19. Now, let us see whether on the strength of the decree passed in
Suit No.215 of 1973, the petitioner could sustain his case, as put up
in his written statement in the present suit, despite the decree not
having been registered. According to us, it cannot for two reasons:
(1) The decree having purported to create right or title in the plaintiff
for the first time that is not being declaration or pre-existing right, did
require registration. It may also be pointed out that the first suit
cannot really be said to have been decreed on the basis of
compromise, as the suit was decree “in view of the written statement
filed by the defendant admitting the claim of the plaintiff to be
correct.” Decreeing of suit in such a situation is covered by Order 12
Rule 6, and not by Order 23 Rule 3, which deals with compromise of
suit, whereas the former is on the subject of judgment on admission.

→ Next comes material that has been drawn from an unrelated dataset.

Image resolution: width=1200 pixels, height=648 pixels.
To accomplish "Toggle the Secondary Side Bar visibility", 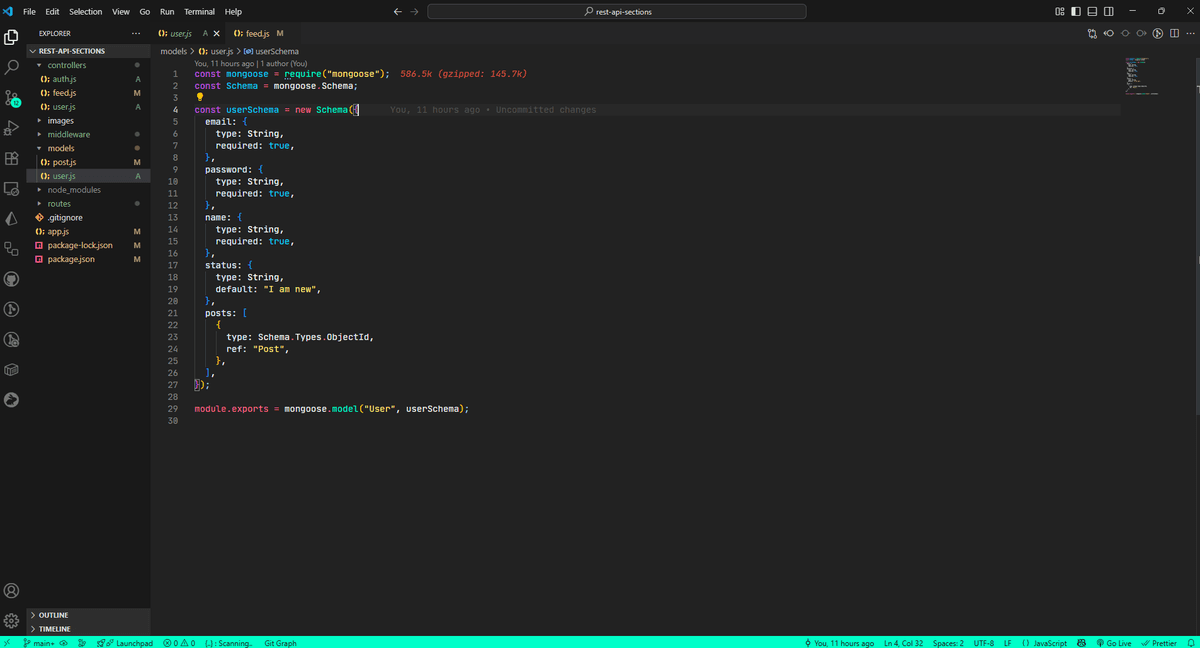I will coord(1108,12).
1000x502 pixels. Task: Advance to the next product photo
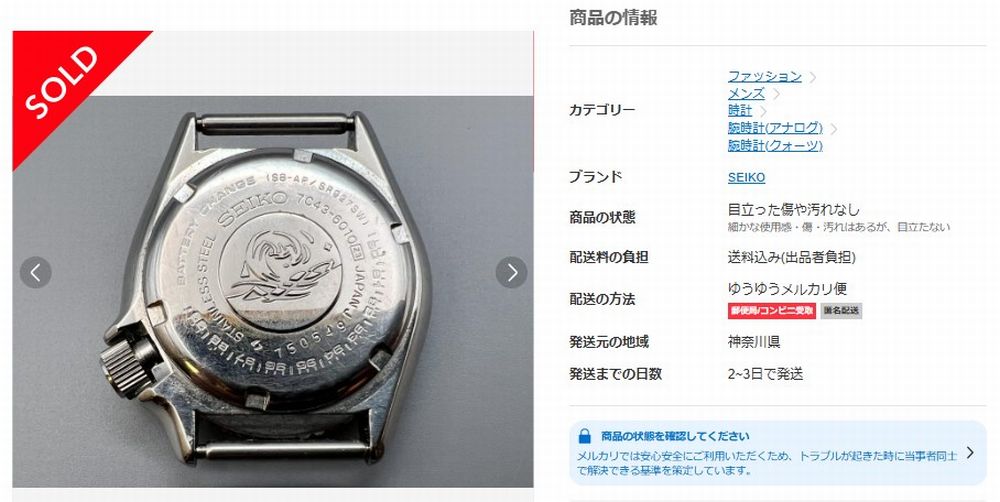(511, 272)
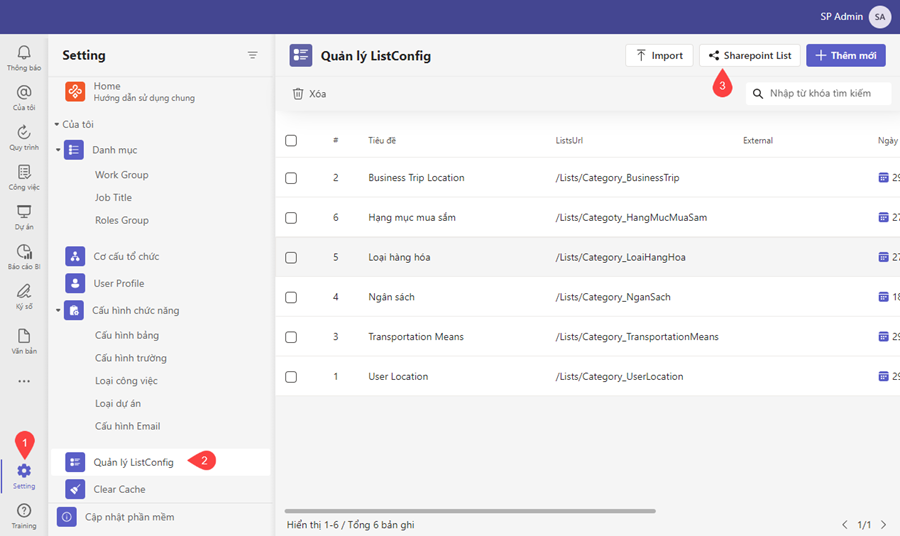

(2) A perusal of the impugned judgment shows that the first
appellate Court held the decree in question as “collusive” as it was
with a view to defeat the right of others who had bona fide claim
over the property of Ganpat. Learned Judge of the High Court also
took the same view.”

[32]. Question No.1 has to be answered in favour of the plaintiffs in view of observations made by Hon’ble Apex Court in remand order coupled with observations made in Bhoop Singh case (supra). The ratio of Ram Charan Das Vs. Girja Nandini Devi and others, 1966 AIR (SC) 323 as referred to by learned counsel for the respondents was explained in Kale and others case (supra) which was further relied upon by this Court in Jagdish Vs. Rajwanti case (supra) to explain the concept of family settlement and the connectivity of defendant No.1 viz-a-viz defendant No.2 being sister’s son having no such remote chance of succession in the property left by defendant No.2. The ratio of Shakuntala Yadav and others case (supra) was also having meaningful explanation in the aforesaid context to answer substantial question of law No.2 in favour of the plaintiffs.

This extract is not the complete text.